Rund fünf Jahre lang – während auf den Schlachtfeldern weiter gekämpft wurde – verhandelten die kriegsführenden Mächte in Osnabrück und Münster, bis sie schließlich den lang ersehnten „Westfälischen Frieden“ beschlossen. Was bereits die Zeitgenossen im 17. Jahrhundert als „Weltwunder von Westfalen“ bezeichneten, taugt auch heute noch für Rekorde: „Die Gespräche, die zum Westfälischen Frieden führten, gelten bis heute als die längsten ununterbrochenen Friedensverhandlungen“, erläutert Siegrid Westphal den Gästen der Artland Akademie . Wegen der unterschiedlichen miteinander verzahnten Konflikte, für die es Lösungen zu finden galt, bezeichnen die Forscher das Ereignis noch immer als den „Kongress der Superlative“.
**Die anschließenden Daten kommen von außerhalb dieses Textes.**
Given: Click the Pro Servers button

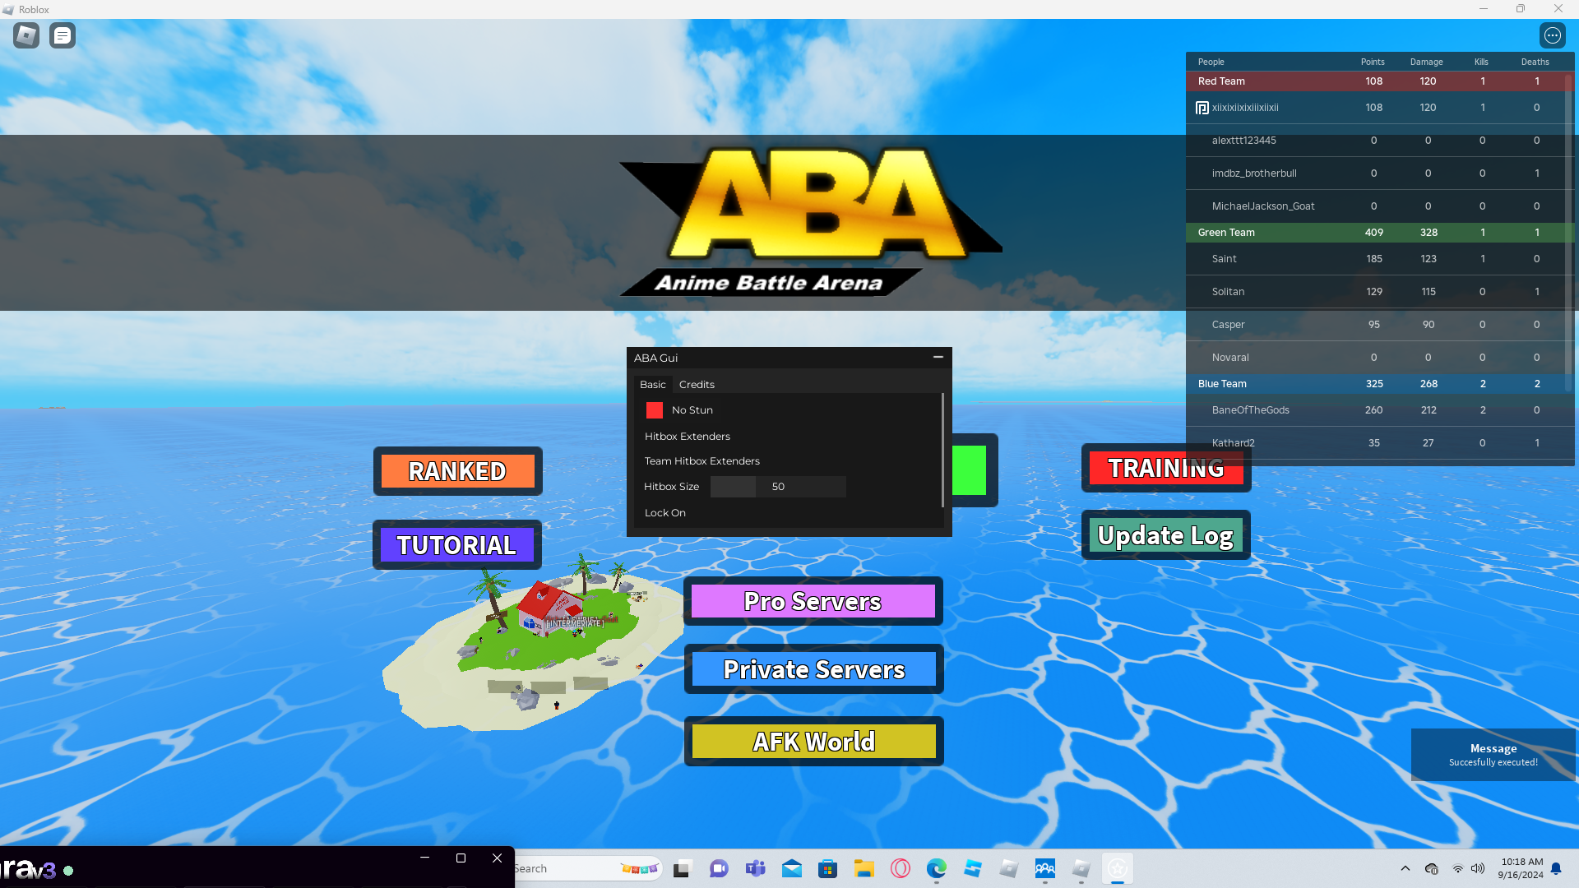Looking at the screenshot, I should pos(813,601).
Doch welchen glücklichen Umständen verdankten die Menschen damals den Frieden? Und könnte man nicht doch – ganz vorsichtig und unter Vorbehalt – zumindest einige dieser Faktoren auf den ein oder anderen aktuellen Konflikt übertragen? Siegrid Westphal ist Wissenschaftlerin – und als solche ist sie vor allem eines: skeptisch. Sie präsentiert das Bildnis eines dunkel gelockten Mannes mit strengem Blick. „Könnten Sie sagen, wer das ist?“ Ausweichendes Gemurmel im Saale. „Sehen Sie – das ist zum Beispiel so ein Punkt: Da müssen wir umdenken.“ Denn einen Feldherrn wie Wallenstein kenne fast jeder – einen überaus einfluss- wie auch erfolgreichen Friedensverhandler wie den Kaiserlichen Gesandten Graf Maximilian von Trauttmansdorf und Weinsberg aber, über den wisse man gemeinhin viel zu wenig. So viel zu den Prioritäten unserer Wahrnehmung.

Doch um dem Publikum keine Antwort schuldig zu bleiben, verriet die Referentin den Gästen der Artland Akademie natürlich doch noch, was zumindest vor rund 350 Jahren das Friedenschließen in Europa begünstigt hat: Erstens: „Der Frieden wurde auch damals von allen als Grundnorm zwischen den Staaten und im Staat selbst angesehen“, führte Westphal aus. „Der Krieg war ein Ausnahmezustand mit dem Ziel, wieder einen Frieden herzustellen.“ Zweitens: „Es gab Friedensmodelle wie den Augsburger Religionsfrieden, die als Maßstab und Orientierung galten und auf deren fundamentale Regelungen man zurückgreifen konnte.“ Drittens: „Die Macher des Friedens gehörten zur politischen und gelehrten Elite ihrer Zeit, die gemeinsame Wertvorstellungen vertraten und nationale Stereotype überwinden konnten.“ Viertens: „Vielleicht der wichtigste Faktor: der unbedingte Wille zum Frieden.“ Denn in der Schlussphase der Verhandlungen war den Beteiligten wohl klar, dass sie nicht alle bestehenden Konflikte würden lösen können. Die Sehnsucht nach Frieden und die Erschöpfung vom Krieg überwogen schließlich.